In Master-Jersey, Inc. v. Paramus, supra, the Supreme Court held that N.J.S.A. 40:48-2 permitted the separate exercise of municipal police power where a municipality has not authorized “what the State statute prohibits in any county in which the statute operates,” 32 N.J. at 302. This determination, however, was made before the enactment of N.J.S.A. 2C:5-l(d) which declares the primacy of the expression of State policy in the criminal area both “by inclusion of a provision in the code or by exclusion of that subject from the code.” Cf. Dome Realty, Inc. v. Paterson, 83 N.J. 212, 232 (1980), where the court found legislative encouragement for local regulation in the area of rental housing. Unlike the state of the law at the time of Masters-Jersey, Inc., as of the effective date of the Code, the State no longer merely set one state-wide level of criminal prohibitions subject to supplementation at the municipal level within the same areas in which the Legislature had spoken.

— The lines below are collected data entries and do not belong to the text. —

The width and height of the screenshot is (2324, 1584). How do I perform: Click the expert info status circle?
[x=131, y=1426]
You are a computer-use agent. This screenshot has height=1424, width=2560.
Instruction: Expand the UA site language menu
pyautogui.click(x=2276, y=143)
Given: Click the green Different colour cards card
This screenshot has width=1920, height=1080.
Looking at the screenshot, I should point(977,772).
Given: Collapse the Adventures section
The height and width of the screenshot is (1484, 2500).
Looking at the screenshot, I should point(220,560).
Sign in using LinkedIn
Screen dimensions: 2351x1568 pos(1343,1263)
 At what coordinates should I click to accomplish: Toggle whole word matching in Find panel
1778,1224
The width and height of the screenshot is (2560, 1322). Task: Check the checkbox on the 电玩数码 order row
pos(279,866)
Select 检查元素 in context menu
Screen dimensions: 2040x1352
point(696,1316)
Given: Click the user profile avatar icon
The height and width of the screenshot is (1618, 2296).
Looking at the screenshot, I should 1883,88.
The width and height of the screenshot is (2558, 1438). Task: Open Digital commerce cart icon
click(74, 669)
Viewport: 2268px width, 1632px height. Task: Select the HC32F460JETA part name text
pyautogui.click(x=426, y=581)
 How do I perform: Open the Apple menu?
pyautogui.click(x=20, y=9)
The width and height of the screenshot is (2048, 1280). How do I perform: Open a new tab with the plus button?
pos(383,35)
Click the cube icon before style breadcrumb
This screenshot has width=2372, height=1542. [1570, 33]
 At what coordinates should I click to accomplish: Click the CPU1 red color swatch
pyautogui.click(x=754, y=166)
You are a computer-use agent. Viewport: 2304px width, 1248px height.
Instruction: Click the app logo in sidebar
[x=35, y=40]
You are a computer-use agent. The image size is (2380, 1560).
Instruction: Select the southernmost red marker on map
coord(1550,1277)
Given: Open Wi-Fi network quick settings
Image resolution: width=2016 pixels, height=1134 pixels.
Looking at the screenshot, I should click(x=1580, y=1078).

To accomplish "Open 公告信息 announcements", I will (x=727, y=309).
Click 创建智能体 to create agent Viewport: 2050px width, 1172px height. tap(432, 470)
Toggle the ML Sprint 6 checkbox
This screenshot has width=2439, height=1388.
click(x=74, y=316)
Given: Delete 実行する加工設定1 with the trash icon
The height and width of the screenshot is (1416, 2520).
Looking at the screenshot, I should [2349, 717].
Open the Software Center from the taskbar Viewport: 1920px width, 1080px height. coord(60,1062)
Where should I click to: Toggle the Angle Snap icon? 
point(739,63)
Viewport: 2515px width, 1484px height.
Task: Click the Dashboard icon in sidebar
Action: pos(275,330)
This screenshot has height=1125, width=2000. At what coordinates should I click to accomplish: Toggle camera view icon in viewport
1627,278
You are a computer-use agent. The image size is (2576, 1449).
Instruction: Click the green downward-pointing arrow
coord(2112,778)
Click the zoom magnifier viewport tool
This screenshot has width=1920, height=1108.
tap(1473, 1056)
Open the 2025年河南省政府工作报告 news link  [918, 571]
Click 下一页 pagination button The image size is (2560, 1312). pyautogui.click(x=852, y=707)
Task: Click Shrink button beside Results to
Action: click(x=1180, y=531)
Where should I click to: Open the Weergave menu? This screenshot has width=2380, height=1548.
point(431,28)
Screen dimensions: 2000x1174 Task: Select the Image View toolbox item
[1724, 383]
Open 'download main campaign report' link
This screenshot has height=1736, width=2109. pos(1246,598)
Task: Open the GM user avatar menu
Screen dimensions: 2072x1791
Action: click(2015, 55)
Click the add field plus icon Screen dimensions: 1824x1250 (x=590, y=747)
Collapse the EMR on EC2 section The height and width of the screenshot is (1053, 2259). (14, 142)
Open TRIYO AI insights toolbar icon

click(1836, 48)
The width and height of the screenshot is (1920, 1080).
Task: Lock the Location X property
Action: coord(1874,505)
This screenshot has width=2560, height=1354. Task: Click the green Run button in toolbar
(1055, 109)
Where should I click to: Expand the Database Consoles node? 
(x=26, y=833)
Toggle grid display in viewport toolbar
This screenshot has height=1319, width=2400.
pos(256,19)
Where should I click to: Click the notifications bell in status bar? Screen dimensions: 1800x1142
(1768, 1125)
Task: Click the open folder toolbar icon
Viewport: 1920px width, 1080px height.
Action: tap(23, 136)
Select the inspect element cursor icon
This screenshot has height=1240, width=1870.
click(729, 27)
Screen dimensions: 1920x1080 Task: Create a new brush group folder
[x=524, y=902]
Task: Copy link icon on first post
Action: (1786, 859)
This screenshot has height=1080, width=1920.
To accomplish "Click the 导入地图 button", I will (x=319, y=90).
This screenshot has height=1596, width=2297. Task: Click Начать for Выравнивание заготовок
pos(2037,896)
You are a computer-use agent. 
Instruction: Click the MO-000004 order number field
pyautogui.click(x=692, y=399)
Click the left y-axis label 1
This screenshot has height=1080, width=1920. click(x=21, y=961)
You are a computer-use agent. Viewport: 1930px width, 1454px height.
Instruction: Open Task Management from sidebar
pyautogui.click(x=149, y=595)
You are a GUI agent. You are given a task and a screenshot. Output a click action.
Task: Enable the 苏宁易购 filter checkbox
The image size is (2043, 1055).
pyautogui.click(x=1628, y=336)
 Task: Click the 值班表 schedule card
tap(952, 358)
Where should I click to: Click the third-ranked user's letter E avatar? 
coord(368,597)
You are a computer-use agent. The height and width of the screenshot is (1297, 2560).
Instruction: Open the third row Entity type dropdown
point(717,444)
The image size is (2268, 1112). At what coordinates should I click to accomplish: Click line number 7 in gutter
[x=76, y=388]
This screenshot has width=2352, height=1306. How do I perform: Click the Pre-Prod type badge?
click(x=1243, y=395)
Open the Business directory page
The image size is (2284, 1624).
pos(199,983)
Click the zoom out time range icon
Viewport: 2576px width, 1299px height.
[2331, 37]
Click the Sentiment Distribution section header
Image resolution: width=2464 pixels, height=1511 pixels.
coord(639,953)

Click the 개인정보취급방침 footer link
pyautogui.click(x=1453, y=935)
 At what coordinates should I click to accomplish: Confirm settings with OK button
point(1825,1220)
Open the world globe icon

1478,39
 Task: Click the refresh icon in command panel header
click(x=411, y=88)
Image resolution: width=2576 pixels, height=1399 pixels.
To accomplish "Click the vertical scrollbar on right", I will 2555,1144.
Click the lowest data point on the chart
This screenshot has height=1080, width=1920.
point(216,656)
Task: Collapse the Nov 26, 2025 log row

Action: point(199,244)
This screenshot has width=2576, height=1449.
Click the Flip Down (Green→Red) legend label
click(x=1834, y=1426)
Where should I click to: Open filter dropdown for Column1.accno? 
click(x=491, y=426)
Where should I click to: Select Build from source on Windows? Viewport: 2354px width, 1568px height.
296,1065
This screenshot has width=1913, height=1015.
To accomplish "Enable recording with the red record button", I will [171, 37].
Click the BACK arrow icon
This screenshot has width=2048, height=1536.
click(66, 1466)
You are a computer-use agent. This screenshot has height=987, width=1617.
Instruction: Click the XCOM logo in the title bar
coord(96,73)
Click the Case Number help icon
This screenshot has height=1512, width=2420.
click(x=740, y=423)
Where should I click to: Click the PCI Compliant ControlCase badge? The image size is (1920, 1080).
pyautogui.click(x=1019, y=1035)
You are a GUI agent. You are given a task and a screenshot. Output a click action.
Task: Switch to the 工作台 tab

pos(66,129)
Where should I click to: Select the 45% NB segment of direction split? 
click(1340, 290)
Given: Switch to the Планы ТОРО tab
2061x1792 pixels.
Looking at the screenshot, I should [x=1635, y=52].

We find that the Legislature has precluded further municipal regulation as to Sunday closings. Although counties are still expressly permitted to continue to prohibit the sales of specified classes of merchandise, municipalities may not force their Sunday commercial traffic upon their neighbors nor may they prohibit the sale within their borders of merchandise subject only to county option under Chapter 119, or, as here, prohibit substantially all worldly pursuits. As was noted in State v. Crawley, supra:

If municipalities were permitted to adopt local counterparts to provisions of the Code, the express legislative policy of eliminating ‘overlapping and redundant provisions’ from the criminal law would be defeated. 90 N.J. at 251.

The Code of Criminal Justice, by saving Chapter 119 from repeal, repealing the balance of the Sunday closing sections and failing to include any municipal option to expand upon this expressed State policy, preempted concurrent municipal regulation in this field.

As noted at the outset, the summary judgments granted in favor of the plaintiff in the Paramus case and the defendant in the Midland Park case are affirmed. 
      
      Both Midland Park and Paramus are located in Bergen County which by referendum exercised its option under Chapter 119 and adopted limited Sunday closing provisions.
     
      
      But see the recently enacted L.1984, c. 160 permitting a local referendum option in cities of the first class in counties that have adopted Chapter 119. At the present time this statute only affects the City of Jersey City.
     
      
      The preemptive relationship between the Code of Criminal Justice and the "nuisance” provisions of the Sunday Closing Law, N.J.S.A. 2A:171-5.9, has also been examined. This court acknowledged the preeminence and exclusivity of the Code nuisance provisions in State v. Channel Home Centers, 199 N.J.Super. 483, 489 A.2d 1225, 1228 (App.Div.1985).